• **Required action**
Find the string "agent" in the records. Copy each line that has it.

• **Input records**
=====

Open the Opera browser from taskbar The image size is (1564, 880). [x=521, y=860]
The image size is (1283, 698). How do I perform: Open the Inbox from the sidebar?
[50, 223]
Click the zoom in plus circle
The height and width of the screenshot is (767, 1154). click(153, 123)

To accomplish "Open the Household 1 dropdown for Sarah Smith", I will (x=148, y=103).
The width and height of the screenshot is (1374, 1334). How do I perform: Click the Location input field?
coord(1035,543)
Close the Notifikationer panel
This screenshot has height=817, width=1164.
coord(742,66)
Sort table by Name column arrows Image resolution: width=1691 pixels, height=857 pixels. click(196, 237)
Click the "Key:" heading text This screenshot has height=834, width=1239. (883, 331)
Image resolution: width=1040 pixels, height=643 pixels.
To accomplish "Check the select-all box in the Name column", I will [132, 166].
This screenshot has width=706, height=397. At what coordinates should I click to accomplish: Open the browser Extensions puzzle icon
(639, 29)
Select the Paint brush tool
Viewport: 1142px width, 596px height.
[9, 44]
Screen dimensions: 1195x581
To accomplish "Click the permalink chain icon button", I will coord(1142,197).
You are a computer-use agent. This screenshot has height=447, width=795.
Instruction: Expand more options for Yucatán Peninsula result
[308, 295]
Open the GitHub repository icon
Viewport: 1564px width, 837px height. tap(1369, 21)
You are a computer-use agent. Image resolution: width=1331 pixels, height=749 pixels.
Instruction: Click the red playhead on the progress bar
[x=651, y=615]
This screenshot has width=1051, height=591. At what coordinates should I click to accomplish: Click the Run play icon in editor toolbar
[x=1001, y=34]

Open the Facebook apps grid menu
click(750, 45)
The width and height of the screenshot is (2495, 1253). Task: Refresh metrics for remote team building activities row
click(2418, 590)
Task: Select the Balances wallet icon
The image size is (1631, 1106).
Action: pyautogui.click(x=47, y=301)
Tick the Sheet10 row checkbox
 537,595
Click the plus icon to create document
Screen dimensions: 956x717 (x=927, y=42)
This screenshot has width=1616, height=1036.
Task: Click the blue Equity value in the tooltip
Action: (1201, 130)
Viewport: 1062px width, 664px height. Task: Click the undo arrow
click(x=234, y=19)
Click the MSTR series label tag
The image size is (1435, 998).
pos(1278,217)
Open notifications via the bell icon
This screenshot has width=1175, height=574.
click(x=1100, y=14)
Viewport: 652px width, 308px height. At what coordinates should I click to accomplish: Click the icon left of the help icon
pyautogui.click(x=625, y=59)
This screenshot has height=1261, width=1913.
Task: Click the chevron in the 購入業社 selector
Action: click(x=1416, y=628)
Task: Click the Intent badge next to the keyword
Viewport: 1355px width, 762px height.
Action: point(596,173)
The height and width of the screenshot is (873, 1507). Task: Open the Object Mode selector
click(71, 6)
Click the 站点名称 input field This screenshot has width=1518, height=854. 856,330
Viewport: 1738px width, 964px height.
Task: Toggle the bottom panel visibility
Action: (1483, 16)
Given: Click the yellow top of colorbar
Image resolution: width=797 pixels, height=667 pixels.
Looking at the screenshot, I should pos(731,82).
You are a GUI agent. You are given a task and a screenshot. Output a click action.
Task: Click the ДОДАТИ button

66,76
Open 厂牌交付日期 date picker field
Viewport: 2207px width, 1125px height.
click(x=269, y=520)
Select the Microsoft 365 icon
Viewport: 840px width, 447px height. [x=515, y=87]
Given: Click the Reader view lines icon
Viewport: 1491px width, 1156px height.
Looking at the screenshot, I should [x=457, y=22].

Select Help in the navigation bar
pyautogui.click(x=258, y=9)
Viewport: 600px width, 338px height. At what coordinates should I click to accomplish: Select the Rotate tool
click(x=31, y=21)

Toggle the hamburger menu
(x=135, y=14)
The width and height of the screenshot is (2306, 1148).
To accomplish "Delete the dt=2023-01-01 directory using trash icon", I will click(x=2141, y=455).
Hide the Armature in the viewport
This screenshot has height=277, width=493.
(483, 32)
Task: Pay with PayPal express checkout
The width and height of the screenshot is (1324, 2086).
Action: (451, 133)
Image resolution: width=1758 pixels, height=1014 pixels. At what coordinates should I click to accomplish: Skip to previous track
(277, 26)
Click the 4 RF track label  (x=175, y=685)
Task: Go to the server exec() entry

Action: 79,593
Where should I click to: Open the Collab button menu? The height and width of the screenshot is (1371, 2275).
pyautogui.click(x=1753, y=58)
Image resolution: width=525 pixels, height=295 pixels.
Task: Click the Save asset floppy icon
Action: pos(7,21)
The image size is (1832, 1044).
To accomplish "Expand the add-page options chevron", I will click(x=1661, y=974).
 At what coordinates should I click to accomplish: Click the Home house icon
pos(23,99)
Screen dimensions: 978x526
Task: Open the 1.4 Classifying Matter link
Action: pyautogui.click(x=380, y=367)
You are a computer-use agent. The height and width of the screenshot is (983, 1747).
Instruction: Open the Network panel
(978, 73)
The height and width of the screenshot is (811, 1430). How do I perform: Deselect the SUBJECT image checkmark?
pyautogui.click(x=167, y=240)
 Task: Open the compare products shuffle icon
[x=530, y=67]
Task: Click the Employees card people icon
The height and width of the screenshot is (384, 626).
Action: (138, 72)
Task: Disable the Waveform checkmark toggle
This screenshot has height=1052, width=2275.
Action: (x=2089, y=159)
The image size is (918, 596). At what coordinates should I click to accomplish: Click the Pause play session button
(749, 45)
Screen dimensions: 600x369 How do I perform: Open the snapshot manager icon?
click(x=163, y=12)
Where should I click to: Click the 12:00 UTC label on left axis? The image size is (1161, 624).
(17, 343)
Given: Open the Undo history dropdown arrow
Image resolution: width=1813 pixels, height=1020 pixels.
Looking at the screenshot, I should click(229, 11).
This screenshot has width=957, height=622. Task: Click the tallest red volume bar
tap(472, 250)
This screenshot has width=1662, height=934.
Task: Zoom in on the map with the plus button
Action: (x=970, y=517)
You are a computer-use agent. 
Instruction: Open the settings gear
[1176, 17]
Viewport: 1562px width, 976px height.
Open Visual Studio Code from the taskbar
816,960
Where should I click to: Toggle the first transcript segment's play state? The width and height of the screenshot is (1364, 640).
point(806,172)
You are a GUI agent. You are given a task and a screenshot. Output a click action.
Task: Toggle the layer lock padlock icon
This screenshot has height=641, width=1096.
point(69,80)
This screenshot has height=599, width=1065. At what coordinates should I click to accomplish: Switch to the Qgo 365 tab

=====

• **Response area**
You are a computer-use agent. This screenshot has height=447, width=795.
You are a computer-use agent. Image resolution: width=1331 pixels, height=749 pixels.
You are a GUI agent. You are given a task and a screenshot. Output a click action.
You are a computer-use agent. The height and width of the screenshot is (983, 1747).
You are a computer-use agent. 
You are a GUI agent. You are given a task and a screenshot. Output a click action.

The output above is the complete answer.